**Task prompt**. Please give the number of lines in the records below where the word "This" occurs, and nothing else.

**Stored items**.
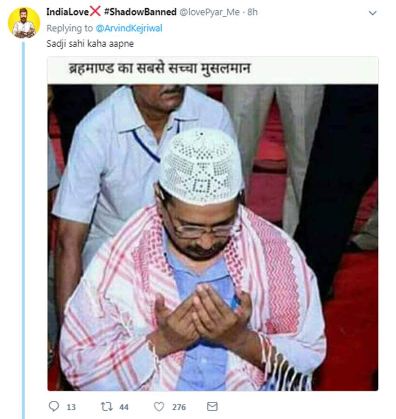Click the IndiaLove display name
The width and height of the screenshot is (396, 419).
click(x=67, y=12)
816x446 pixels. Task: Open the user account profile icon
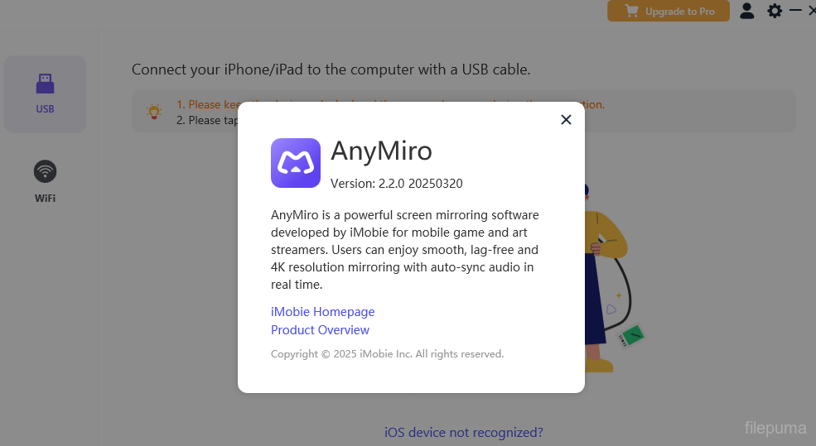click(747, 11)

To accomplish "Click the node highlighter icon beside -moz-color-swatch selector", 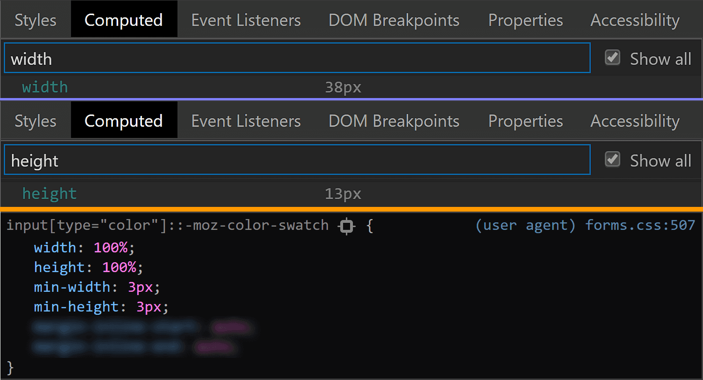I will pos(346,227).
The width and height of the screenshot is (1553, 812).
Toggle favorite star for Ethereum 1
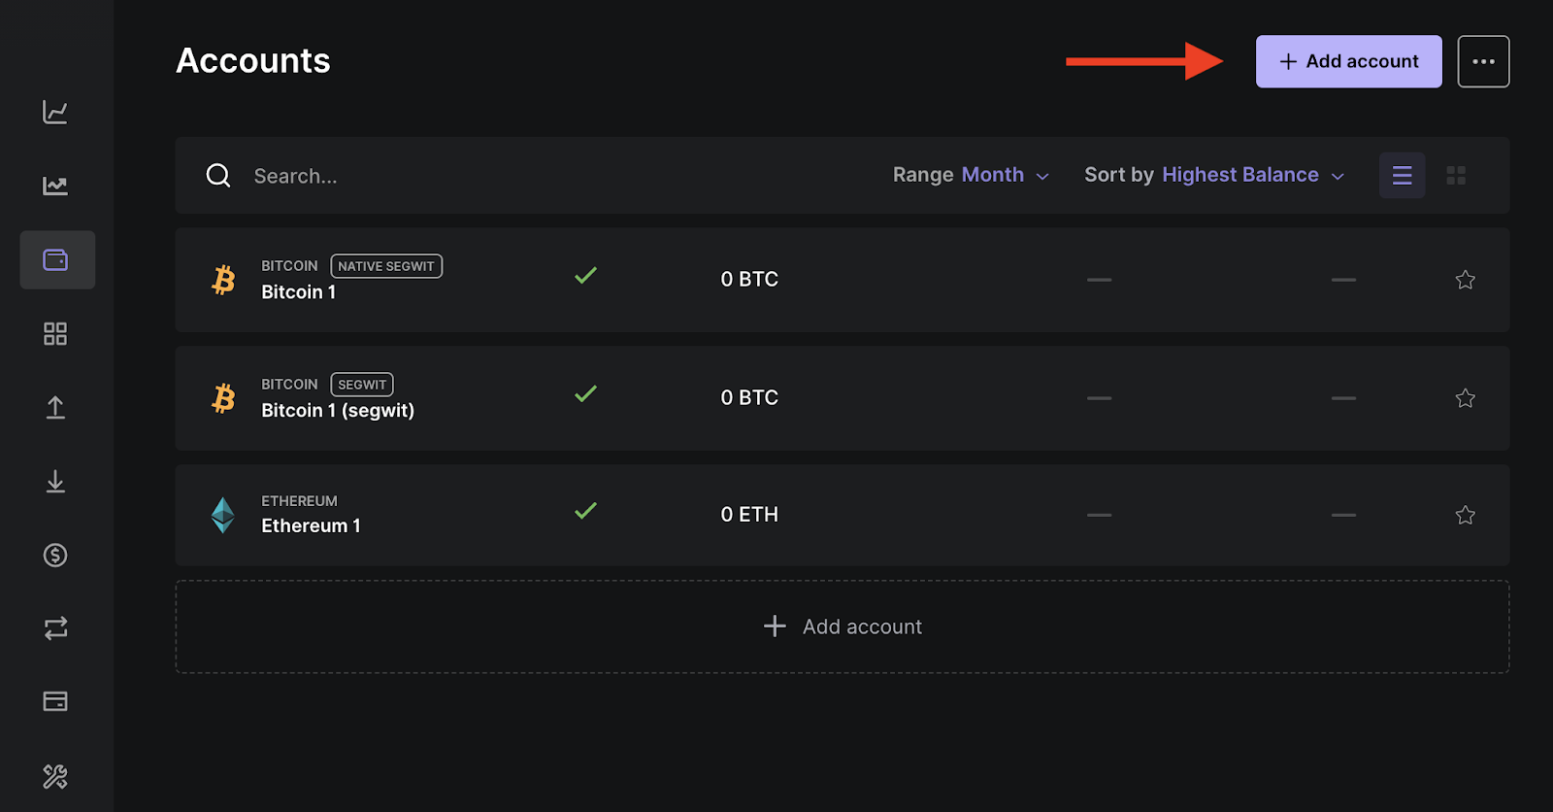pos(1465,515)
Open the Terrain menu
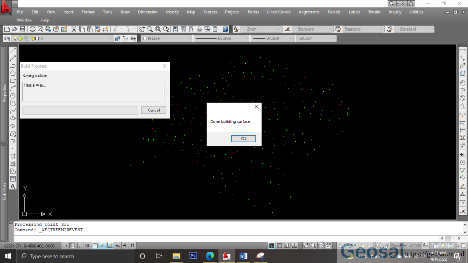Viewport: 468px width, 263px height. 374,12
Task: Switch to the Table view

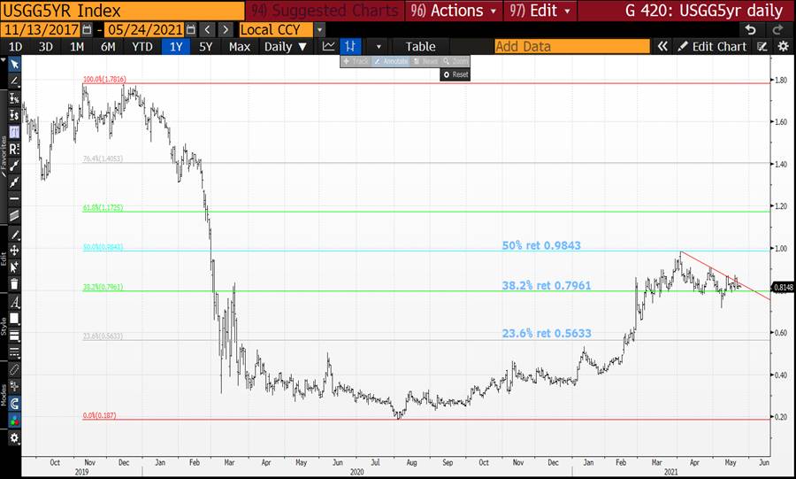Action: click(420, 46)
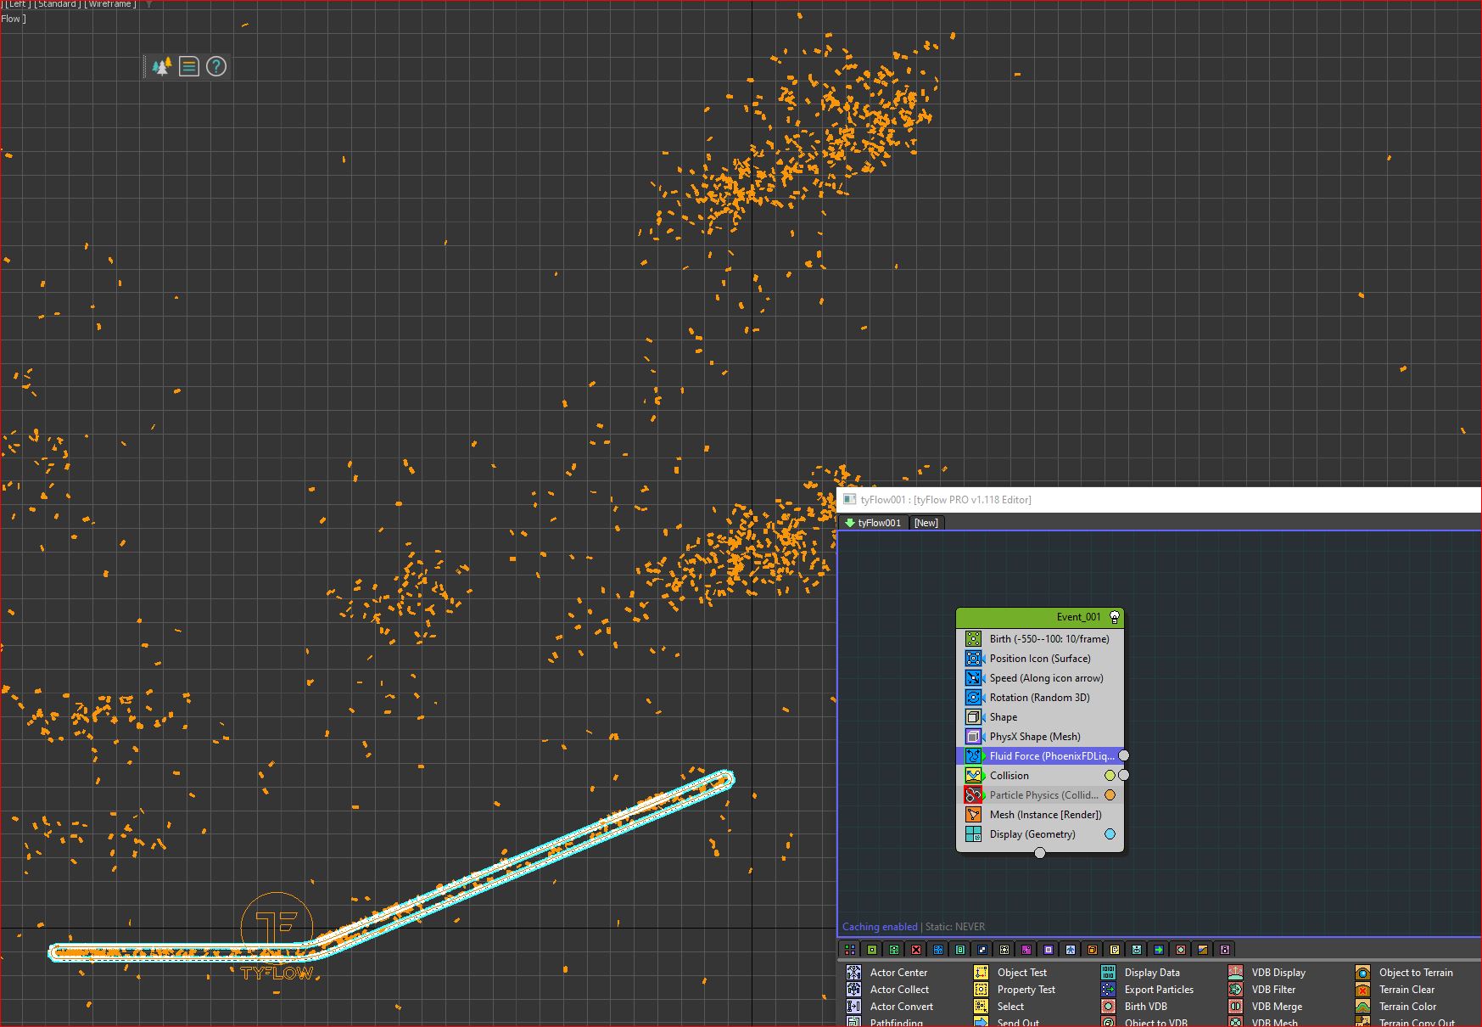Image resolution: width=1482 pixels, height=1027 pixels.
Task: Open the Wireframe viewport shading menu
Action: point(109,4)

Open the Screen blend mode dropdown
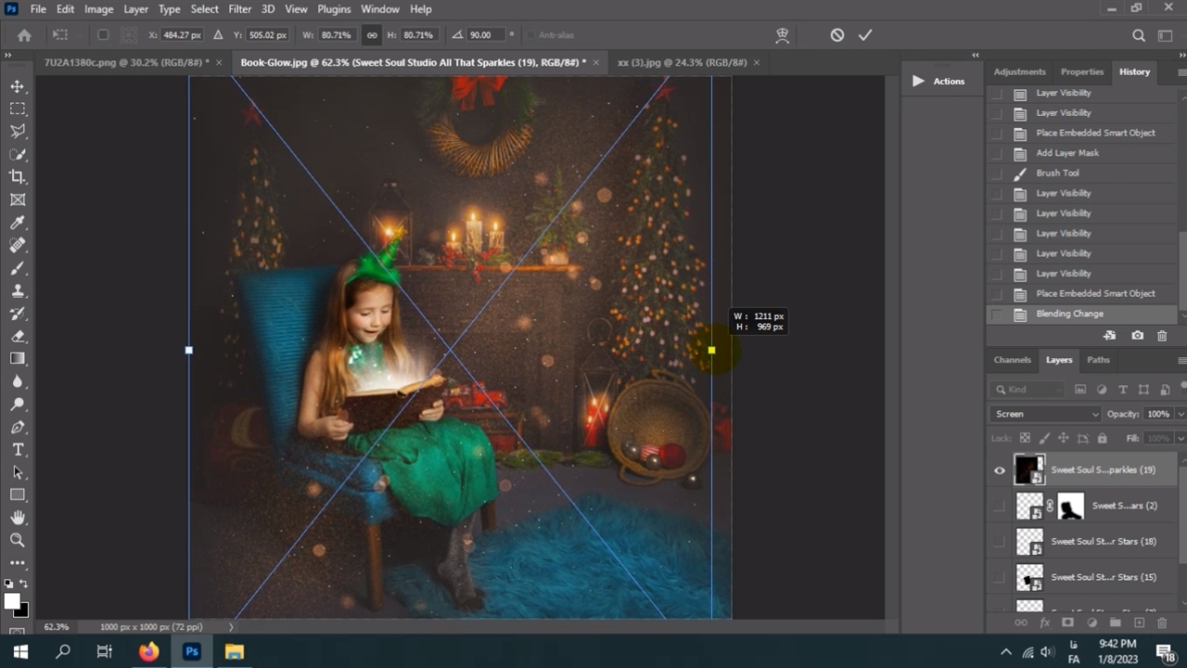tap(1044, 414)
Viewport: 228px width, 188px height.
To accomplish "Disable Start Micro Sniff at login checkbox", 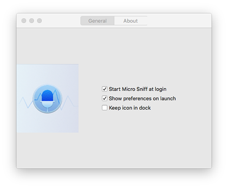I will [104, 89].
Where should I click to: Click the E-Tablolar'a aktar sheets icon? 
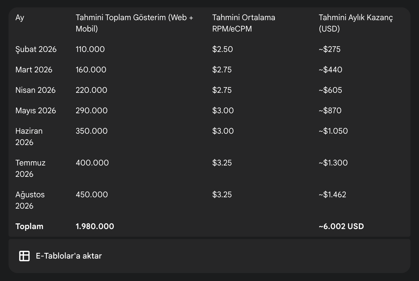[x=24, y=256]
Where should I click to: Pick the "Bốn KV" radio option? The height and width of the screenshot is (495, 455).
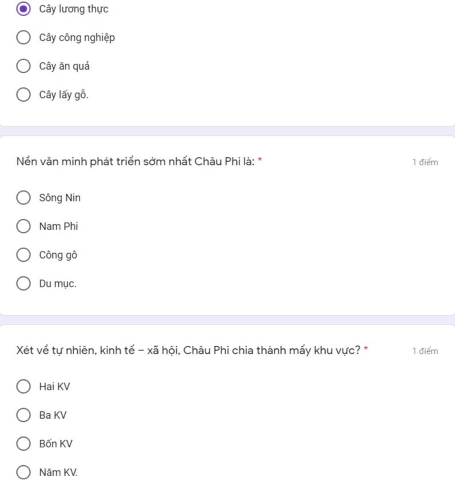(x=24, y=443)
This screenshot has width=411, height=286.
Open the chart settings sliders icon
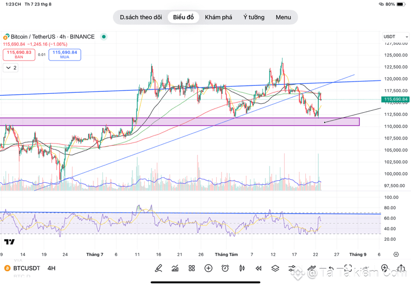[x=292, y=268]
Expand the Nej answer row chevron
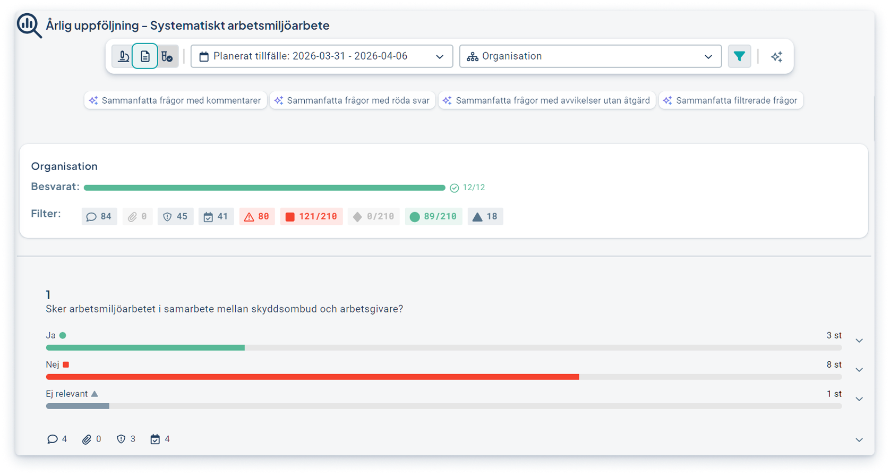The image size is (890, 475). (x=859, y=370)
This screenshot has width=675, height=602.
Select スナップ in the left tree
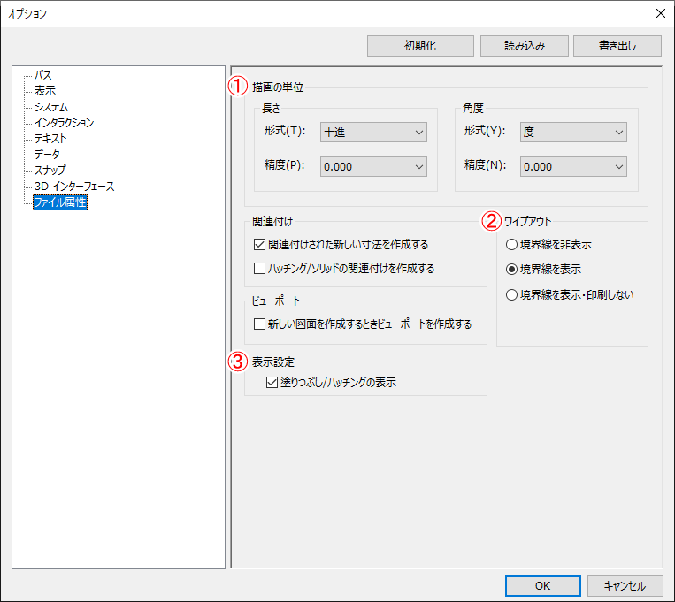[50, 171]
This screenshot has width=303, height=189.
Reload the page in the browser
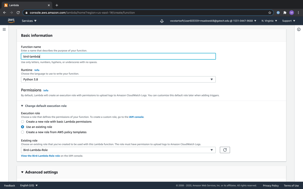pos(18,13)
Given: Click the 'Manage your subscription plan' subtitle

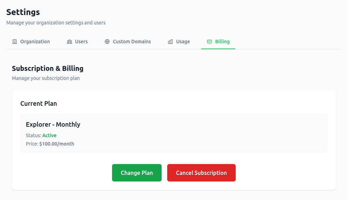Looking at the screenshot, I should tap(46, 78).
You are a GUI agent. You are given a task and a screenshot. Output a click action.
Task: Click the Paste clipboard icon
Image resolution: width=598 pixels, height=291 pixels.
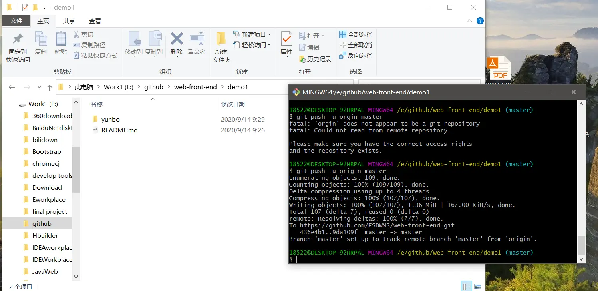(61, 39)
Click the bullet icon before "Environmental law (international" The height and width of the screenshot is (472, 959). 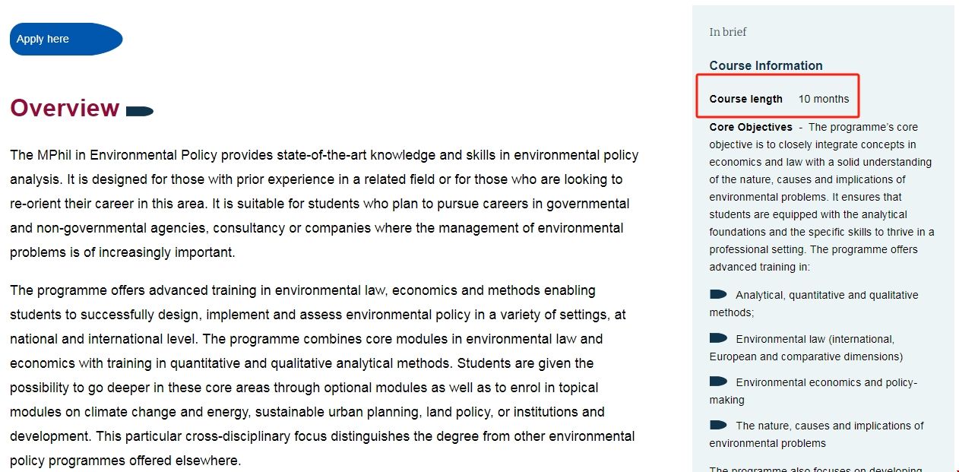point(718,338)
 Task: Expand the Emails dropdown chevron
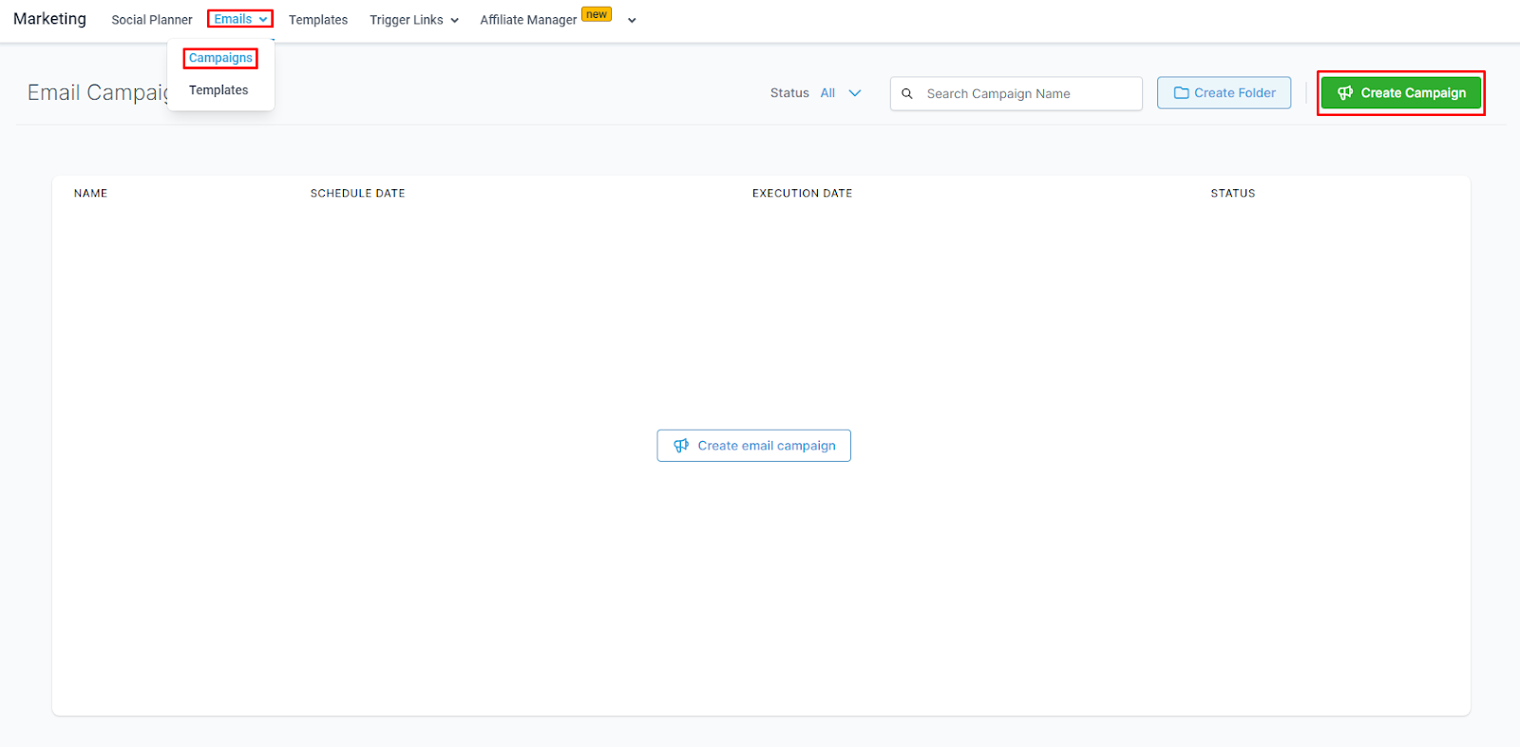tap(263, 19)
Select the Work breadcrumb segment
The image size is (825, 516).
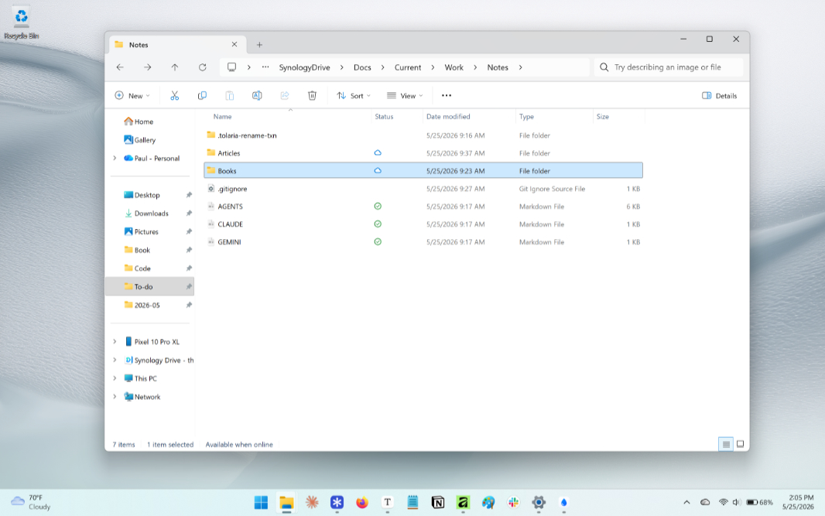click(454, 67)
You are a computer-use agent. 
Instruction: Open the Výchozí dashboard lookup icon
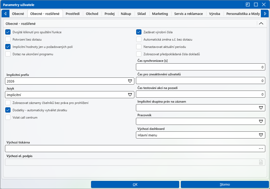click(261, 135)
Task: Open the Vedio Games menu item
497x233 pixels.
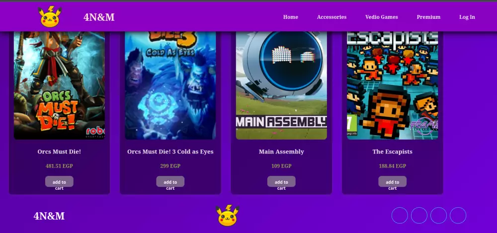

**The answer**. 3